_Given request_. Continue the passage comparing the RF and XGB models for predicting student dropout, picking up after its final sentence.

_Selected excerpt_.
▬▬▬▬▬▬▬▬▬▬
Table 7 presents a comparative analysis of performance metrics for two ML models, RF and XGB, used to predict student dropout. The XGB model outperforms the RF model across all evaluated metrics. Specifically, XGB achieves the highest accuracy (0.9441), precision (0.9490), recall (0.9840), F1-score (0.9662), negative predictive value (NPV) (0.9176), and ROC-AUC (0.8774), indicating its superior overall performance in correctly identifying both dropout and non-dropout students. In comparison, the RF model, while still strong, lags slightly behind with an accuracy of 0.9085, precision of 0.9476, recall of 0.9393, F1-score of 0.9434, NPV of 0.7462, and ROC-AUC of 0.8570. These results demonstrate that XGB is more effective and reliable for predicting student dropout.
▬▬▬▬▬▬▬▬▬▬
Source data
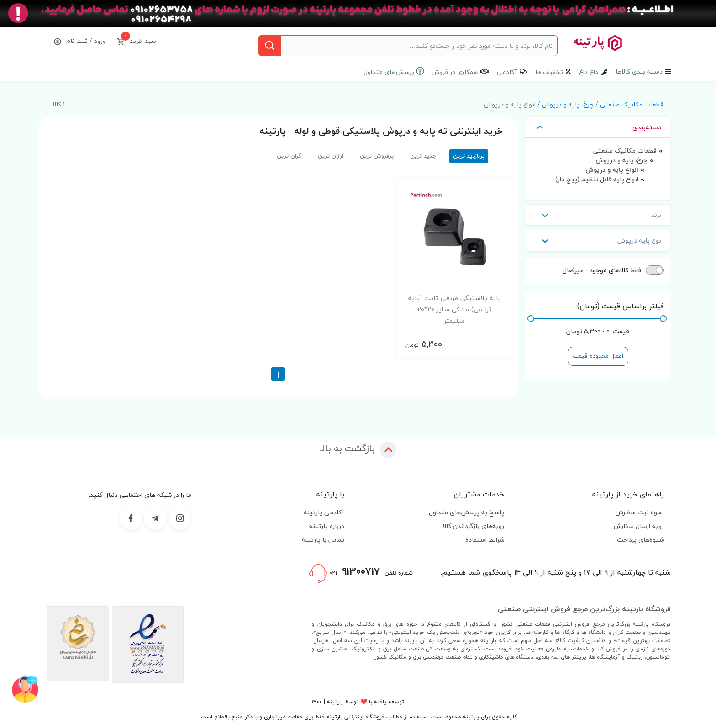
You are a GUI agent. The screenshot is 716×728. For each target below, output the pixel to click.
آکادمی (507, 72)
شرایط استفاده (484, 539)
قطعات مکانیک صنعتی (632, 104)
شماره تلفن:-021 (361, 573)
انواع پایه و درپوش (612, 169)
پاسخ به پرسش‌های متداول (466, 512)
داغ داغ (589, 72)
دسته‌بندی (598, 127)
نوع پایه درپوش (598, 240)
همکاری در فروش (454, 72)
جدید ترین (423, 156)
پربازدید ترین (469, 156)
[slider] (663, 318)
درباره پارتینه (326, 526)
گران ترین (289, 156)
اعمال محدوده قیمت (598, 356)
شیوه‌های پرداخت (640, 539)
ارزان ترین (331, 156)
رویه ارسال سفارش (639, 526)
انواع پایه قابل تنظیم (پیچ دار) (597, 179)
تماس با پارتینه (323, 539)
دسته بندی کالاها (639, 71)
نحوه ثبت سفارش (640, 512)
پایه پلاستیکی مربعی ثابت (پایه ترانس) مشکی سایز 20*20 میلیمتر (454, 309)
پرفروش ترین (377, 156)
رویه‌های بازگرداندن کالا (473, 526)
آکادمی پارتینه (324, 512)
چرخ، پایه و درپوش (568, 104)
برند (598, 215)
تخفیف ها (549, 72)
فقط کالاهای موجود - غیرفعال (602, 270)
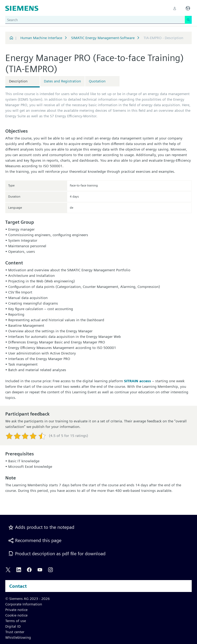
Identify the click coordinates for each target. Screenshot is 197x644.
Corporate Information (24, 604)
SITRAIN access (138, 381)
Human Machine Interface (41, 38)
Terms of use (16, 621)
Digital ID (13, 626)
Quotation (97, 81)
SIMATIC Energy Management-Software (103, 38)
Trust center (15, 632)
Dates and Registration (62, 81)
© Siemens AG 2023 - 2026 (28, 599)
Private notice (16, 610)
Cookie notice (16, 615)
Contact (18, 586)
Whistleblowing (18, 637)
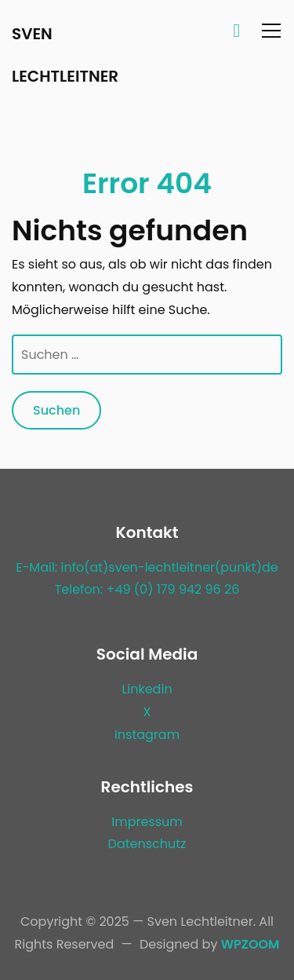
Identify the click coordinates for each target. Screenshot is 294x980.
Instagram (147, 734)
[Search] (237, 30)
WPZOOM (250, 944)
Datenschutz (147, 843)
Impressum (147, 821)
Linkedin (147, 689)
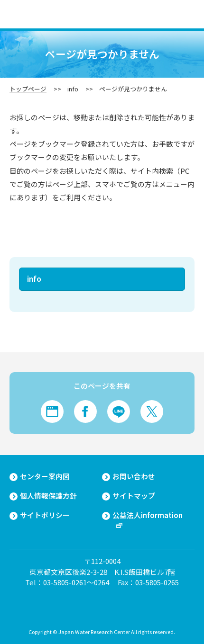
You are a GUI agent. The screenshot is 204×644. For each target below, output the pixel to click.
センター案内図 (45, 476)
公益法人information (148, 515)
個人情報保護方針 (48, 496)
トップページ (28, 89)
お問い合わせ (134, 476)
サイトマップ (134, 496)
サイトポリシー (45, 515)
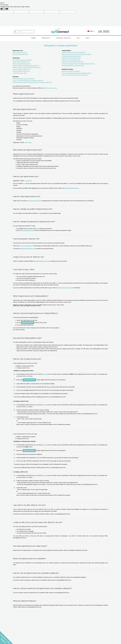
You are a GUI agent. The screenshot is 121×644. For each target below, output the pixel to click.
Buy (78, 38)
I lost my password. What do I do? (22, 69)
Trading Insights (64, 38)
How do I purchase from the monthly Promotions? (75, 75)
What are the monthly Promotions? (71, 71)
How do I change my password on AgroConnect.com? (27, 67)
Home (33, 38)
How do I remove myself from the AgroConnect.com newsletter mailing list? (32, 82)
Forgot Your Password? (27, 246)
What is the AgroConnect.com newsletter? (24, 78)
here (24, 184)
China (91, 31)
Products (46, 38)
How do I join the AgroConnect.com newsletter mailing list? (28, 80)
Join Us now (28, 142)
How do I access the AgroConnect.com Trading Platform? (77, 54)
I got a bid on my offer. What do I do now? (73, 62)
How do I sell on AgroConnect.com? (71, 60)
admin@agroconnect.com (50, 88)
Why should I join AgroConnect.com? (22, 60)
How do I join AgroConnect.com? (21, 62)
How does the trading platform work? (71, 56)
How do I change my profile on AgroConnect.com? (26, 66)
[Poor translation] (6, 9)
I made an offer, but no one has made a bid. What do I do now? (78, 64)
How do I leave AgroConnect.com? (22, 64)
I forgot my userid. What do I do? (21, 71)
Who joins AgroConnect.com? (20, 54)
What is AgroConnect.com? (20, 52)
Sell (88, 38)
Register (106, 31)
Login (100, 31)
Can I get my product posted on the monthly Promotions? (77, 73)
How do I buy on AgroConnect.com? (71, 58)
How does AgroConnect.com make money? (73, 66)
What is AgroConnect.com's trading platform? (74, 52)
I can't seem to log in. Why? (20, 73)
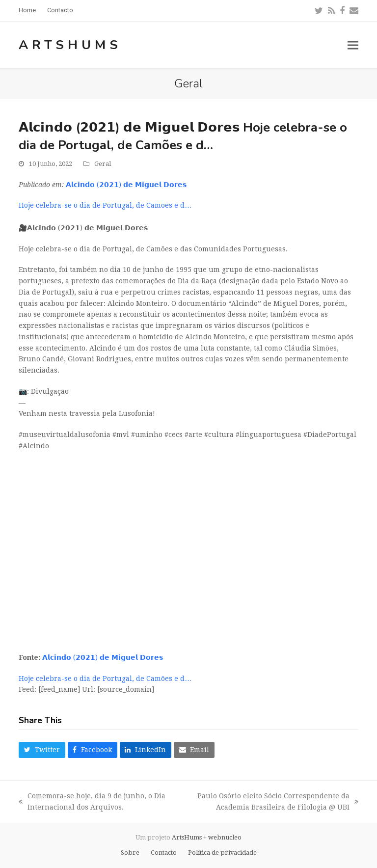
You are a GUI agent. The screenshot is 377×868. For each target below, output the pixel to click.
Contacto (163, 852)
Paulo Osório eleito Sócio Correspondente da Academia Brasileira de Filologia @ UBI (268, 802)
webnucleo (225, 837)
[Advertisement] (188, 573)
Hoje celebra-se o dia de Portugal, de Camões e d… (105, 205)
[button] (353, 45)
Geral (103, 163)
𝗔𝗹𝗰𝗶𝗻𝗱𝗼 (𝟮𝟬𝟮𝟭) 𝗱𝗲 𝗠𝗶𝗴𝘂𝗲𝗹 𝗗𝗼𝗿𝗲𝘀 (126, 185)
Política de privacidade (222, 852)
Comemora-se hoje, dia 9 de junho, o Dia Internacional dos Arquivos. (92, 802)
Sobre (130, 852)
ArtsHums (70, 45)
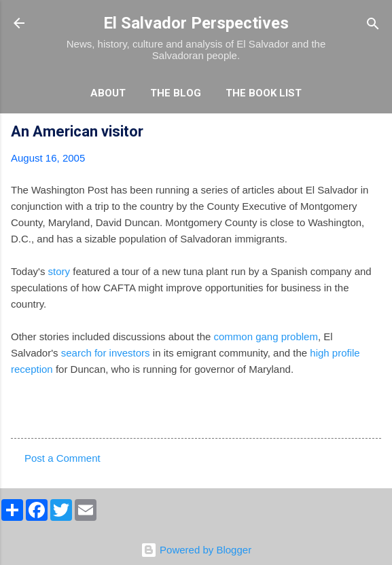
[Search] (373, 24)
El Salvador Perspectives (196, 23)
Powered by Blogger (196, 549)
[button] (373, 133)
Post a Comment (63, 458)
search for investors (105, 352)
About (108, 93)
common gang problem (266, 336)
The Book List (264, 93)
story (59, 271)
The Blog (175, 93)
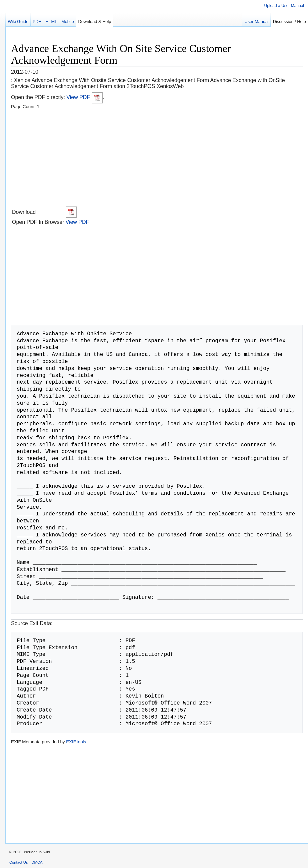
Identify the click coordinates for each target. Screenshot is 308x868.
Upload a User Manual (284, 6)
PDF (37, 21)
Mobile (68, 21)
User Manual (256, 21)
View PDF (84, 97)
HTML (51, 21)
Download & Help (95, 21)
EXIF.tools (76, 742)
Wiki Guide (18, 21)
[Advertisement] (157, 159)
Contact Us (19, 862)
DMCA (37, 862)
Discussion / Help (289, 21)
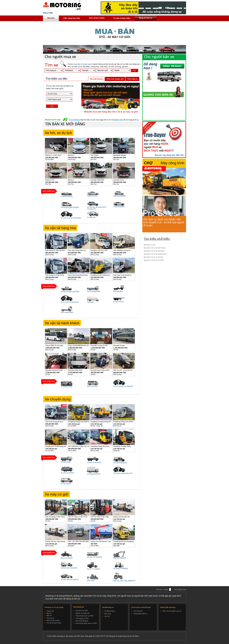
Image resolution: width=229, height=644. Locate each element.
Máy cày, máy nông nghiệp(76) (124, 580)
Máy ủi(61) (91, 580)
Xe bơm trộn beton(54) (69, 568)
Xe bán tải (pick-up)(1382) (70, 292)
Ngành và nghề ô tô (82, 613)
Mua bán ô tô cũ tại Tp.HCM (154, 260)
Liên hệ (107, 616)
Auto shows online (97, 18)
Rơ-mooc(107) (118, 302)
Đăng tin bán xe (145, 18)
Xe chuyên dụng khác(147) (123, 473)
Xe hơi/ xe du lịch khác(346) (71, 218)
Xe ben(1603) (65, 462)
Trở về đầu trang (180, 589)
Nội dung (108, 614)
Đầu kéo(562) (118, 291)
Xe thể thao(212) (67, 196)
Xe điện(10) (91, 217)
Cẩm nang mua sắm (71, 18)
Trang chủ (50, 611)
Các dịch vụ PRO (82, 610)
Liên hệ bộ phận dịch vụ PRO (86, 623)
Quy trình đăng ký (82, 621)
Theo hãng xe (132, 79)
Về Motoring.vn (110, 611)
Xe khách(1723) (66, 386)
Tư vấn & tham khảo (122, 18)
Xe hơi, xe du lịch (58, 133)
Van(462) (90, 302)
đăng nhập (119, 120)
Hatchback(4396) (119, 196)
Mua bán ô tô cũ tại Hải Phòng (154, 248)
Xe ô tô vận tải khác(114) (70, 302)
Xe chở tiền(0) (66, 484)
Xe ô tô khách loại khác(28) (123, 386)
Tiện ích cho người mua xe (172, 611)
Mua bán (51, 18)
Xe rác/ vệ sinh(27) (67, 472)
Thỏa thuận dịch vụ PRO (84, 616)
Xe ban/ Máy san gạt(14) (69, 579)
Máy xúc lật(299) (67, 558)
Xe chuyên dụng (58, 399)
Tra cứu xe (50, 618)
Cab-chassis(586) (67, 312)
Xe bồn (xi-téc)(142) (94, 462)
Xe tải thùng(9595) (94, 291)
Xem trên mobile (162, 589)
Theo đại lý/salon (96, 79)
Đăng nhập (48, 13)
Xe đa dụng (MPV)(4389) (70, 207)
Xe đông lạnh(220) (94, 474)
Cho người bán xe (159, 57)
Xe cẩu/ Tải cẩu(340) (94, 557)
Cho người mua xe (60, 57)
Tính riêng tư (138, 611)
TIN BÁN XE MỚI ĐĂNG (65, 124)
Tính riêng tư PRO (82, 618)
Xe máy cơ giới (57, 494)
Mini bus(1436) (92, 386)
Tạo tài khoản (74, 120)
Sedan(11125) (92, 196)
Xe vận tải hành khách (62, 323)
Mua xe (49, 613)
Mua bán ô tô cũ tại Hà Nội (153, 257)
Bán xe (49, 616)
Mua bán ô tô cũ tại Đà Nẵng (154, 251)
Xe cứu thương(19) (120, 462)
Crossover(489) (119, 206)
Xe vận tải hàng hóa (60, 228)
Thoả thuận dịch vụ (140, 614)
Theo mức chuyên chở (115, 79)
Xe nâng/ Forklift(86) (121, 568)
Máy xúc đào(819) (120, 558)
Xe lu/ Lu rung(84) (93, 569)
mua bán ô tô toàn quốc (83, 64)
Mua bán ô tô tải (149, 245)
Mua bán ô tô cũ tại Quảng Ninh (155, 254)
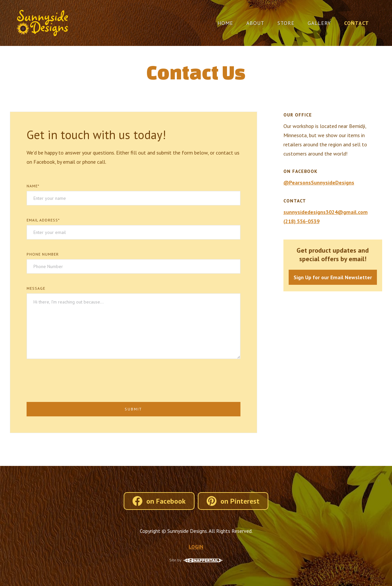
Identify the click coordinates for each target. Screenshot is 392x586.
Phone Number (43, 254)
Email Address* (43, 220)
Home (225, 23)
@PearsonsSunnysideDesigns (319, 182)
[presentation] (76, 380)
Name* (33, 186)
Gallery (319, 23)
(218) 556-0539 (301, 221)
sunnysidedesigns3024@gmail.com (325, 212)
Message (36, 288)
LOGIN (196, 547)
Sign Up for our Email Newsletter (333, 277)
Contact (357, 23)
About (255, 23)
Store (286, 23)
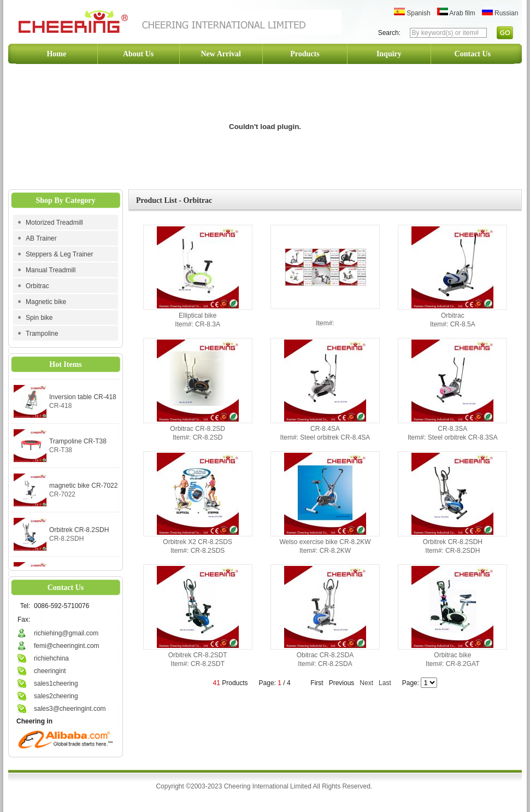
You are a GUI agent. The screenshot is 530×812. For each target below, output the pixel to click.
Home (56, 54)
▬▬▬▬▬▬▬▬▬▬
_Exercise output_.
Fig 5 illustrates the ROC curves for the RF and XGB models used to predict student dropout in Bangladesh. The XGB model achieved a higher AUC of 0.88, indicating superior performance in distinguishing between students who attend school and those who drop out, while the RF model achieved a slightly lower AUC of 0.86, still reflecting strong predictive capability. Both models significantly outperform the random baseline (AUC = 0.5), confirming their reliability in classification tasks. Overall, the XGB model demonstrates better classification power than RF, making it more effective for early identification and intervention strategies aimed at reducing student dropout rates.
The confusion matrices in Fig 6 compare the performance of the RF and XGB models in predicting school attendance in Bangladesh. Here, the labels represent “NO = 0” for students not attending school and “YES = 1” for those currently attending.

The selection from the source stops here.